The tropical heat is building and the watering holes are crowded. There’s an undercurrent of sniping between the permanent residents and migrators competing for food and space. Many of the migrators are donning their finest garb in preparation of the trip north, hoping to find a mate, build a nest, and raise a family. The older crowd is also anxious to return to the land of their roots, renew friendships, and enjoy the cooler breezes. For them the trip is more strenuous but also a highly anticipated yearly event. The full time residents left behind are anxious for them all to leave, no matter the reason.
We’re both observers and participants in the great spring migration. The crest of both the songbird and human waves have already passed us by in south Florida, but we plan to join in and catch up this week.
So often we search out the remote birding sites, but reliable sources alerted us to a passerine fall-out in the heart of downtown Naples. “Just go to Cambier Park, find the stage, and nearby you’ll se a blooming bottle-brush tree full of birds, with smiling birders positioned below”.
This was great birding for old bones–I only wish I had brought a chair.
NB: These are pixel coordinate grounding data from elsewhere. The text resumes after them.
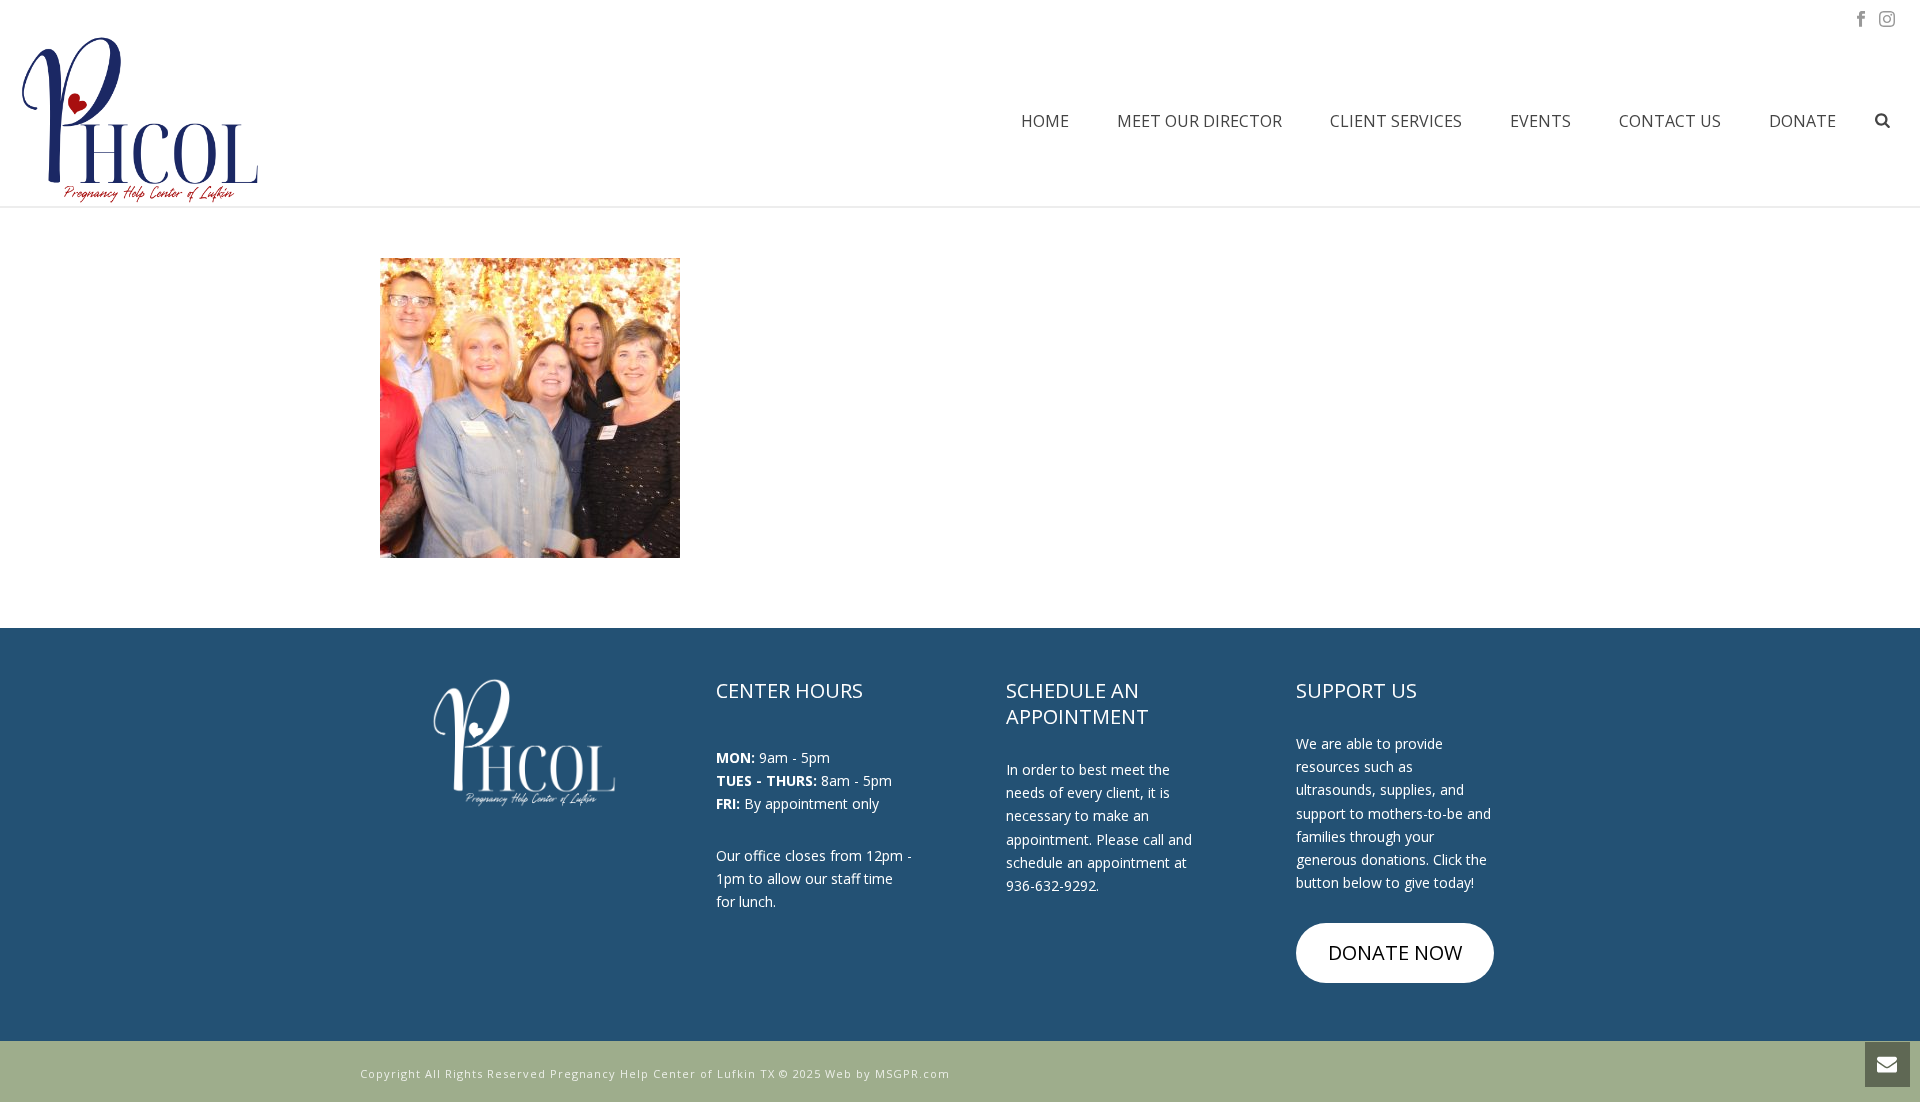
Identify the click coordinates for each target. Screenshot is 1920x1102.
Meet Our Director (1199, 121)
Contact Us (1670, 121)
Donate (1802, 121)
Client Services (1396, 121)
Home (1045, 121)
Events (1540, 121)
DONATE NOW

Just find some shade, adjust your camera settings, aim upward and shoot. The only obstacles were “warbler neck”, the speed of the hyperactive birds, and an obnoxious Northern Mockingbird who was openly hostile to the more photogenic migrators passing through.
The Cape May Warblers were the most numerous birds, along with a good showing of Prothonotary Warblers, Indigo Buntings, and Orchard Orioles. Fewer Black-and-white, Blackpoll, and Black-throated Blue Warblers were also seen. Throw in an occasional Northern Parula, Ruby-throated Hummingbird, Black-whiskered Vireo, Chimney Swift, and a flock of Cedar Waxwings and you have a very productive tree and day.
Somehow I had never seen a Cape May Warbler prior to this day; it was a nemesis bird no longer. Although first described by Alexander Wilson at Cape May, New Jersey in the early 19th century, it was not reported there again for 100 years; but the name has stuck. This interesting bird winters in the West Indies and briefly stops here on the way north. It has a unique curved tubular tongue for feeding on nectar in the tropics. Up north it breeds in the forests of the United States and southern Canada and nests almost exclusively in spruce trees, feeding on spruce bud worms. Populations and success of the bird varies proportionally with abundance of this worm.
We also visited the famous Corkscrew Swamp Sanctuary to check on the spring migration there. It’s my great fortune to have the knowledgeable Corkscrew guides, Nancy and Don, as neighbors in Naples. They were on duty that day and reported that the colorful male Painted Buntings had already left but a few females still lingered.
The sanctuary was relatively quiet for songbirds, but they encouraged us to check out the ponds. It has been a dry winter and spring in south Florida and the cypress swamp was unusually arid. All the remaining water was in a few shrinking water holes, concentrating the fish, alligators, and wading birds together, not entirely peacefully.
You heard the guttural sounds of the waders and uhhs and ahhs of the spectator crowd, even from a great distance. The boardwalk was packed with observers, fixated on the spectacle of life and death on the pond. It reminded me of the childhood “Wild Kingdom” television shows of the Serengeti Plains of Africa and its watering holes, with wildebeest, zebras, giraffes, and others risking life and limb for a drink as lions skulked nearby.
At Corkscrew the concentrated jumping fish had no where to escape, and the opportunistic wading birds were reaping the reward; that is as long as they could dodge the gators who were the “lions” of this scene at the top of the food chain. The prowling gator’s only dilemma was whether to grab a fish or sneak up on a distracted bird for a larger feathery meal. There must have been 100 or more storks, herons, egrets, anhingas, and spoonbills at the feeding frenzy. As Andy said, “It’s a bad day to be a fish”.
Whereas the migration of birds has occurred for millions of years, migrating human snowbirds to and from Florida is a relatively new phenomena. In 1902 25 year-old Willis Carrier of Buffalo, New York invented the first “modern” air conditioner. I doubt that the massive population growth of Florida and the South could have taken place without AC. Even with it, Easter seems to be the signal commencing the human migration to the north.
The wide boulevards, 8-lane highways, and glass and concrete high-rises now seem empty. There are no longer lines at the best restaurants and theaters, and you can make it through an intersection with one turn of the light. It’s almost eerie. The infrastructure here is built to accommodate the huge population of winter and not for the fewer year-round residents.
I visited the flowering bottle brush tree in Cambier Park one last time. It was now quiet. The itinerant migrators had all moved on and even the Mockingbird seemed more relaxed. The resident birds had once again reclaimed their territories and until next fall, all was well.